Vejo, como qualquer um de vocês, leitores, muita coisa absurda acontecendo todos os dias; muita gente que só traz destruição, sentimentos negativos, atos negativos, segue sua vida saudável e certamente com pique para manter seu rastro de coisas que o mundo realmente não precisa. Vemos todos os dias pessoas sendo roubadas, enganadas, extorquidas e vítimas de violências ainda piores por pessoas que gozam de excelente saúde e não tem prazo para deixarem nosso mundo um pouco menos pior por seu simples desaparecimento. Entretanto, ainda somos obrigados a ver gente que contribuiu, gente que amamos porque fizeram por merecer, indo embora desse mundo de formas por vezes até crueis demais para nossa compreensão.

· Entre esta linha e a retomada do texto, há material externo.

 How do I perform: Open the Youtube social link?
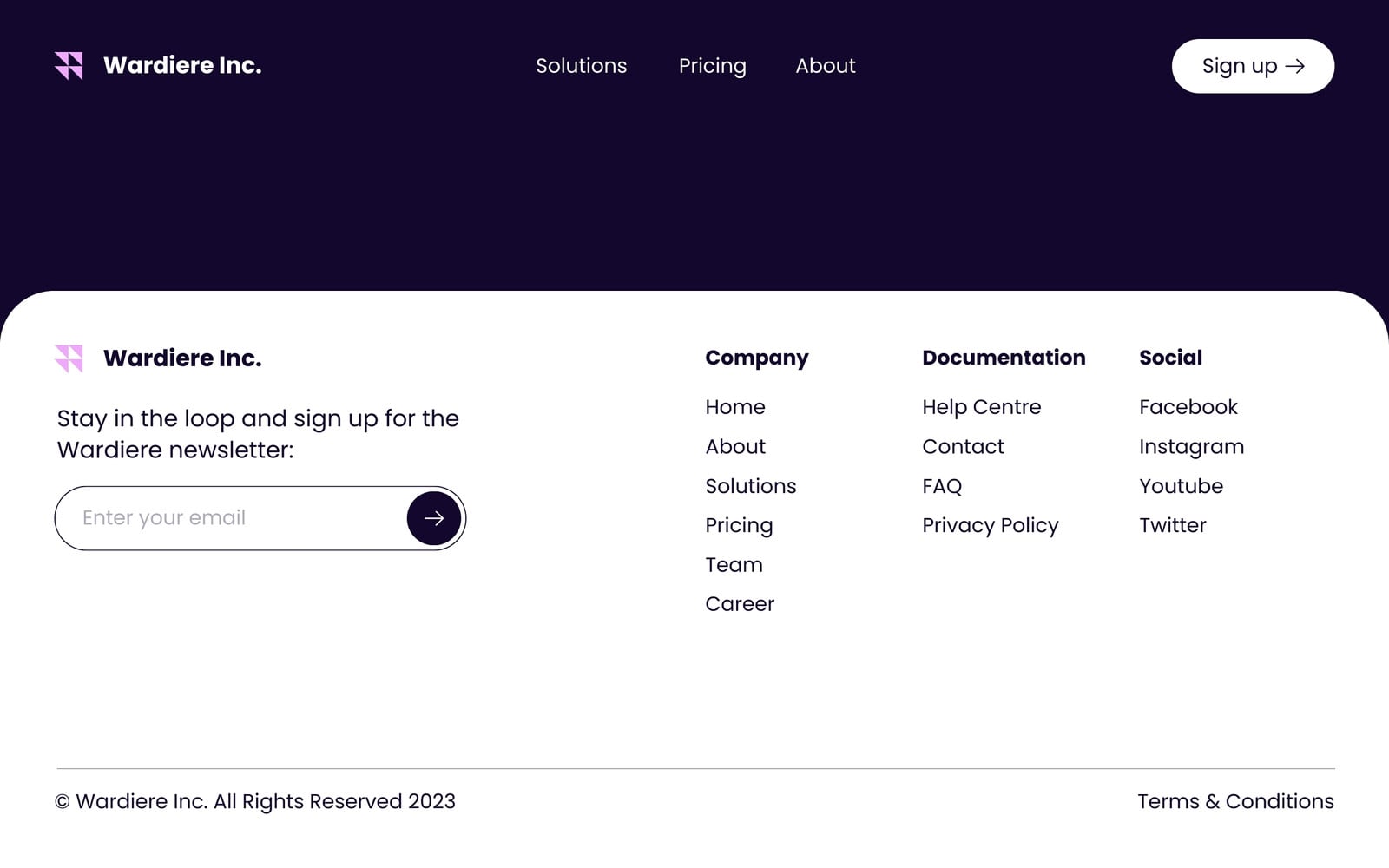1181,486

Obviamente nesse ponto não falo somente do fundador da Apple, mas de tanta gente boa, gente bacana, que nos abandona diariamente nos fazendo questionar aquilo que na vida prática do cotidiano já nos causa dúvida: justiça.

Não é mais difícil descrer desses conceitos de que tudo acontece por uma razão, de quem tem alguém que de fato sabe o que está fazendo, porque existe sim uma chance imensa de isso não ser verdade. Então quando você vê que o mundo está virando de ponta cabeça e recebe uma notícia triste como essa, fica ainda mais difícil pensar que tudo acontece por uma razão, e que no fim tudo vai dar certo.

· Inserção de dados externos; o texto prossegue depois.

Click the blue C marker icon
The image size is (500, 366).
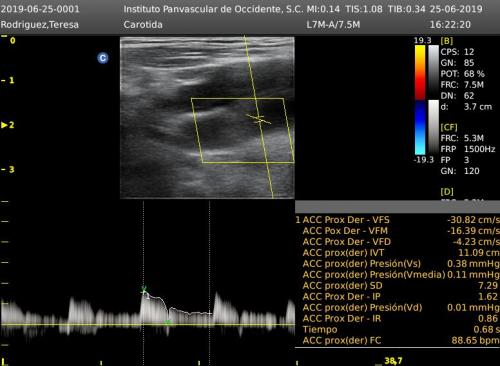coord(103,58)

Não posso citar nomes por questões éticas, mas não é difícil para ninguém fazer uma lista gigantesca em poucos minutos de pessoas que não fariam a menor falta no mundo se deixassem de existir (e claro que eu sei que eu mesma poderia estar em alguma lista por aí, é um risco que se corre). Então porque Steve Jobs, o criativo, o guerreiro, o visionário, foi o escolhido da vez?

Bom, para quem lê, parece que estou sofrendo com a perda. Lamento sim, mas não afeta minha vida, nem minha rotina, até porque o legado dele vai continuar, disso não me restam dúvidas; o que acontece aqui é que certas notícias, certos acontecimentos, acabam trazendo à tona muitas outras coisas que não convém lembrar toda hora, ou aí sim a existência seria muito mais um fardo do que uma realização. E perder pessoas importantes é uma delas.

Maya Falks

Maya Falks é escritora, publicitária e roteirista. Contista premiada, é editora de blog homônimo e apaixonada por literatura, música, cinema e propaganda, sendo devotada às palavras em suas mais diversas manifestações.